YAMAHA グランドアクシス100

 グランドアクシスはノーマルでは過度にデチューンされているので一般的評価は高くないのだが、いじって速くする楽しさがあるマシンでもある。排ガス規制が厳しい中で2サイクルを売ろうとすると、どうしてもそうなってしまう。1991年発売のアドレスv100でさえ、本来の性能は規制によるデチューンによってまったく発揮されていなかったはずだ。
 初めて原付一種の制限から解放されて道路を走ったときは、スピードに慣れるまで怖さを感じた。そりゃあ、今までず~っと原付一種の速度レンジがいきなり自動二輪と同じになるのだから当然だ。バイクは車と違って風をまともに受けるので、60km出した時もそれをかなり感じて怖さがあった。ただし運転を重ねるうちにその速度レンジにも慣れていき、怖さはなくなっていった。

 一般道を車と同じ速度で走れるという快適性は、より長距離のライディングに自分を導いていった。

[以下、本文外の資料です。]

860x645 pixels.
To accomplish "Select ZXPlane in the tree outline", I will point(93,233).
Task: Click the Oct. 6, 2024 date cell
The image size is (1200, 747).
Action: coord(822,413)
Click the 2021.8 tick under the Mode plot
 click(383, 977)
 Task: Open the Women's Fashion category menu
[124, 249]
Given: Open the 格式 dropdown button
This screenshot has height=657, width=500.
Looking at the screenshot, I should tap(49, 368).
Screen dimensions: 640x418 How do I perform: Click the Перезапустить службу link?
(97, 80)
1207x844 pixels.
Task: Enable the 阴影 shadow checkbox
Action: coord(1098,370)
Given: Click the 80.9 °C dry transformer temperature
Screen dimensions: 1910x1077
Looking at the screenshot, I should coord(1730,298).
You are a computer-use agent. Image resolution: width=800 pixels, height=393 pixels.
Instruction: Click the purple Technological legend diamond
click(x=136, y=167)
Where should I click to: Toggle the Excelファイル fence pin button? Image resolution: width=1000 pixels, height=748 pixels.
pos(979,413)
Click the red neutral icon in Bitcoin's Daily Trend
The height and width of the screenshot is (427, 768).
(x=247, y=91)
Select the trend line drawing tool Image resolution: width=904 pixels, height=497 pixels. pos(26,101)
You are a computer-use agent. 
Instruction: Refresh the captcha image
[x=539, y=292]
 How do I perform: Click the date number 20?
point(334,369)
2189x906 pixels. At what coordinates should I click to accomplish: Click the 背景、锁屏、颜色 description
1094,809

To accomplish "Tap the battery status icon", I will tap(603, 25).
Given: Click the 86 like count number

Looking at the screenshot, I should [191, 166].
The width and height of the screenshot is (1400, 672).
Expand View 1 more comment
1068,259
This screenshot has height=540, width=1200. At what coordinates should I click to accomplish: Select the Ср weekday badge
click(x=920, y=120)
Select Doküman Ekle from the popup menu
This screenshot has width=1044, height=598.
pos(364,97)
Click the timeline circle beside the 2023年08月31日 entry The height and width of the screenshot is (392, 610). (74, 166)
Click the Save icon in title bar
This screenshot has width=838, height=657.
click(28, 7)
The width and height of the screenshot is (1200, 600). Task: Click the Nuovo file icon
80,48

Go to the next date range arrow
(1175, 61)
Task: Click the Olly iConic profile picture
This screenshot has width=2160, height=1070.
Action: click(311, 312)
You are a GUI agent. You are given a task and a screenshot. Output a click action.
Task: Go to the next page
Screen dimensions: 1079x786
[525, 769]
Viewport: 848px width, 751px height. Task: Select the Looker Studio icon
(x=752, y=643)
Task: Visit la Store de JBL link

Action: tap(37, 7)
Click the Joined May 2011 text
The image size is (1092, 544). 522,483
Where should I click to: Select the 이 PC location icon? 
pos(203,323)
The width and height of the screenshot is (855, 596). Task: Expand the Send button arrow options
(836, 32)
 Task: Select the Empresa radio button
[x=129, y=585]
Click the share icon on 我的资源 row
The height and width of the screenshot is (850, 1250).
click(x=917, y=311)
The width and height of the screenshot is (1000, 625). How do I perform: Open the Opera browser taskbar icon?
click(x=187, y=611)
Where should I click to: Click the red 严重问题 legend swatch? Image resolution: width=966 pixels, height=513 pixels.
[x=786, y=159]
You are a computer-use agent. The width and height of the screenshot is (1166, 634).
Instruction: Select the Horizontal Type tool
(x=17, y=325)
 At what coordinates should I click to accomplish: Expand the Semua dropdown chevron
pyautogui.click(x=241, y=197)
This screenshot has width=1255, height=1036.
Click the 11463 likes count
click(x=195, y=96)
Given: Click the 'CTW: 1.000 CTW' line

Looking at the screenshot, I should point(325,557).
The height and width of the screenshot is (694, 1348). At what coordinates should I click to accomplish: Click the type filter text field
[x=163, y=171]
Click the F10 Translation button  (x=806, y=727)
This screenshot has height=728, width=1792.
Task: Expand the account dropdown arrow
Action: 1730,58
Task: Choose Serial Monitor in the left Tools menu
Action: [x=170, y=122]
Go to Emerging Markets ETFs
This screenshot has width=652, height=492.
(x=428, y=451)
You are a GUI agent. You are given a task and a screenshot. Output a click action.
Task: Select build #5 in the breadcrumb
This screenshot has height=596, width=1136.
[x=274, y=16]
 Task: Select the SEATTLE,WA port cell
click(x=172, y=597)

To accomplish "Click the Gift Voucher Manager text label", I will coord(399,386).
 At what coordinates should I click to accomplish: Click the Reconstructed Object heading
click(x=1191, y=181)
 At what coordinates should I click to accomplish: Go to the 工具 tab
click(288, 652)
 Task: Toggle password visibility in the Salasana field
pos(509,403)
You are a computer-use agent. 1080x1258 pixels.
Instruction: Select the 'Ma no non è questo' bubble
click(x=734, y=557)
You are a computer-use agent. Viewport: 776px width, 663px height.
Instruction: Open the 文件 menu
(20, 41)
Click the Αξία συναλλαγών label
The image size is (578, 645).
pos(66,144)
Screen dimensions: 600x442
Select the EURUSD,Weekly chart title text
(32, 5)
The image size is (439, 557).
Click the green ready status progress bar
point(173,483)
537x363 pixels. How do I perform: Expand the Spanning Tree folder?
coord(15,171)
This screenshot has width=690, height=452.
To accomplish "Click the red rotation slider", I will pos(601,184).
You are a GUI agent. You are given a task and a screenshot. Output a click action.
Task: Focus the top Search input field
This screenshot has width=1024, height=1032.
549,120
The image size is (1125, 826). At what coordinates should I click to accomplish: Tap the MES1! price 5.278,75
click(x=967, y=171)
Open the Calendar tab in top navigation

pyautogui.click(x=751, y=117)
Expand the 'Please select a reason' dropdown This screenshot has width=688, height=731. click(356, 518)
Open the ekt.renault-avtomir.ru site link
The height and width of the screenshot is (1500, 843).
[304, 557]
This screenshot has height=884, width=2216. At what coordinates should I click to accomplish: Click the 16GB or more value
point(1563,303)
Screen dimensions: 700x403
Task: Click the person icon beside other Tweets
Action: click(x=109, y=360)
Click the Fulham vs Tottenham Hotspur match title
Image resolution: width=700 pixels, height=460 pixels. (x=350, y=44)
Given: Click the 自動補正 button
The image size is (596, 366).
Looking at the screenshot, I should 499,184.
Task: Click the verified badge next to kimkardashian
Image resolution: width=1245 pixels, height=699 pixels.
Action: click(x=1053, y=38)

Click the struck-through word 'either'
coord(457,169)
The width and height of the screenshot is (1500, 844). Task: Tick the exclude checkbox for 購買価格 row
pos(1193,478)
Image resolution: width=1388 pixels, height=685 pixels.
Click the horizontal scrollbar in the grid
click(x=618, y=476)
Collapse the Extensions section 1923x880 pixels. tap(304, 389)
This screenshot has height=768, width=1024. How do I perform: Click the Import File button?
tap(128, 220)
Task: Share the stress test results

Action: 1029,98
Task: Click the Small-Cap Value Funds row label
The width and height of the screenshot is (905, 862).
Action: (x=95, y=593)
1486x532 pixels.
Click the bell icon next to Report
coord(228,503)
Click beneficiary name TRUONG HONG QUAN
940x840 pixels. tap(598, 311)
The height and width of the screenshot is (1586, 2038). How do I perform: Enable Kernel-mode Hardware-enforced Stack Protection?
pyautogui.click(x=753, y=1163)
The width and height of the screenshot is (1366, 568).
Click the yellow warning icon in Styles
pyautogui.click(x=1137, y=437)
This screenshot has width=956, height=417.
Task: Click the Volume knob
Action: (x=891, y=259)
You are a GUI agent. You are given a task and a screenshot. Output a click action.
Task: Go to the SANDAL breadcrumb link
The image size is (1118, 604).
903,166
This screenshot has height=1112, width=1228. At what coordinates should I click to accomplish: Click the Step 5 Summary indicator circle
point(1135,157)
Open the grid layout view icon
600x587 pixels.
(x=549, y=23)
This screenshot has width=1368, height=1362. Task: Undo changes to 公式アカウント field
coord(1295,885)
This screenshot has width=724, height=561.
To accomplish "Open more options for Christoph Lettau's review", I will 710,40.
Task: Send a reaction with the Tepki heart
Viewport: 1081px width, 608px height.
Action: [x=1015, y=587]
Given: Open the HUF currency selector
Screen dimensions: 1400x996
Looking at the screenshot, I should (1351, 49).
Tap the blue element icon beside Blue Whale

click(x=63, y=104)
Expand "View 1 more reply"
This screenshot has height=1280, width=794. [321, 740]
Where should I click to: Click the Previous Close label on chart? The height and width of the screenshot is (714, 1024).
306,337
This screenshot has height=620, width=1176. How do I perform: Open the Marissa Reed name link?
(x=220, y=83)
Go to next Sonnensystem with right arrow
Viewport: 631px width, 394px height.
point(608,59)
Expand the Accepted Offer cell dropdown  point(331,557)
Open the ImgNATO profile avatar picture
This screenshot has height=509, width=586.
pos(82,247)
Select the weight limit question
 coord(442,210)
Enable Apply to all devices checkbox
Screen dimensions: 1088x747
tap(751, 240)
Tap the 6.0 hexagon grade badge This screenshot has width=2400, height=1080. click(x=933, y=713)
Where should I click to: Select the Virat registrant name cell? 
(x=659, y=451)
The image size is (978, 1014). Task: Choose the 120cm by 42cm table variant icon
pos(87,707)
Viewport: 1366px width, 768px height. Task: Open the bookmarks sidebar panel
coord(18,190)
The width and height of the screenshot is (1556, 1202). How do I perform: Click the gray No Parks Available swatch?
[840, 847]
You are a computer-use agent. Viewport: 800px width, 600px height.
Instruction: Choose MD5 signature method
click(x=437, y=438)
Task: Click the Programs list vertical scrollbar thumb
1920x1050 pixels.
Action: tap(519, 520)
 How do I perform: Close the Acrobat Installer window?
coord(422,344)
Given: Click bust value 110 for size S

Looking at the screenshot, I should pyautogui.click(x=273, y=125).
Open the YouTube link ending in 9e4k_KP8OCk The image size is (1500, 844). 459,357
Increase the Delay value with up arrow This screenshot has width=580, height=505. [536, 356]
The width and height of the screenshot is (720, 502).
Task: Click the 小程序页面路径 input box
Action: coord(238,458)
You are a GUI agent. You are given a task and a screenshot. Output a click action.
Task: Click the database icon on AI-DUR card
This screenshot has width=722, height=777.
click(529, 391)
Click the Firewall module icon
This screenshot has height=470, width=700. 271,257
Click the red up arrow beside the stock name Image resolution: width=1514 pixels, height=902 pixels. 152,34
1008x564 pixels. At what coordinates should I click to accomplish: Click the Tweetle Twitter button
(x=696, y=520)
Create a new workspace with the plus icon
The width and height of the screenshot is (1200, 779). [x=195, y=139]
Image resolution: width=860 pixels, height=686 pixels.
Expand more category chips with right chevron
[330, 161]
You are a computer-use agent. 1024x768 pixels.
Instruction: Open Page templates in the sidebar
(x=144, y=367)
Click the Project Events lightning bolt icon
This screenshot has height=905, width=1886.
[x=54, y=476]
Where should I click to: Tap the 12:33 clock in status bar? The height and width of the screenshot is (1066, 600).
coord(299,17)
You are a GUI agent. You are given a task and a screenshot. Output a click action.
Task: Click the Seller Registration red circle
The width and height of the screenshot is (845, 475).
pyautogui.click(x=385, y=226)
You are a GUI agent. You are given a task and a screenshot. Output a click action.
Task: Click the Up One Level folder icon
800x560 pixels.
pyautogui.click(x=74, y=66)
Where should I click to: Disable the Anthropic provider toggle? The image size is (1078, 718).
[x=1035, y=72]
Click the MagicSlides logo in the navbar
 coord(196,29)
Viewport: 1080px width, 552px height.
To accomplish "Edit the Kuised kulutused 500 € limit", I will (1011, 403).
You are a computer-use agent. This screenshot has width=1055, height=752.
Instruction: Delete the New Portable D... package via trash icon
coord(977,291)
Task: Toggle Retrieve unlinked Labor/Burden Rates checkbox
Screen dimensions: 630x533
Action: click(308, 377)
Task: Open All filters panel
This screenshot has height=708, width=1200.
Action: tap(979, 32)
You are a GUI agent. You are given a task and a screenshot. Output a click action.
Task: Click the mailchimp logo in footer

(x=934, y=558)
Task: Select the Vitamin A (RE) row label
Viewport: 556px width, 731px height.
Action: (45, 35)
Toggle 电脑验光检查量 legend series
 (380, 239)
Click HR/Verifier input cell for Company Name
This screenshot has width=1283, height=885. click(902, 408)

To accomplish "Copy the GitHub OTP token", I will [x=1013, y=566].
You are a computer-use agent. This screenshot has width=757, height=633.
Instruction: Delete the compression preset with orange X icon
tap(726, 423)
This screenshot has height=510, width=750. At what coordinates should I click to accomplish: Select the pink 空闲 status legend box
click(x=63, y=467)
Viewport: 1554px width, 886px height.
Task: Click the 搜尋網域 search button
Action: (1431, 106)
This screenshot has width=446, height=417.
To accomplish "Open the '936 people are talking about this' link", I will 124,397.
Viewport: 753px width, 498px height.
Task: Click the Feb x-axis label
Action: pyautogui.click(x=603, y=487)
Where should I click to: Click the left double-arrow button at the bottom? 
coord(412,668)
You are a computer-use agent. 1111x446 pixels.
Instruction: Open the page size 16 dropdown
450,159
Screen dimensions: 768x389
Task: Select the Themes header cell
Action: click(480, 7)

そう、原付二種を手に入れたことにより、本格的にツーリングをしてみようと思うようになったのだ。そして、そこからまた新たな世界が自分に広がることになった。バイクで遠出する楽しみに目覚めてしまったのである。
 ピンクナンバーに乗れるようになったことによって飛躍的に行動範囲が広まり、より遠くへ旅立てるようになった。そしてそれがどれほど楽しいことであるか・・・グランドアクシスはそれを教えてくれたマシンでもあったのだ。
 車と同じ速度で走れることは原付一種にはない、多くの物を自分にもたらしてくれた。それゆえに自分はよりバイクに興味を持ち、バイクが好きになったのだ。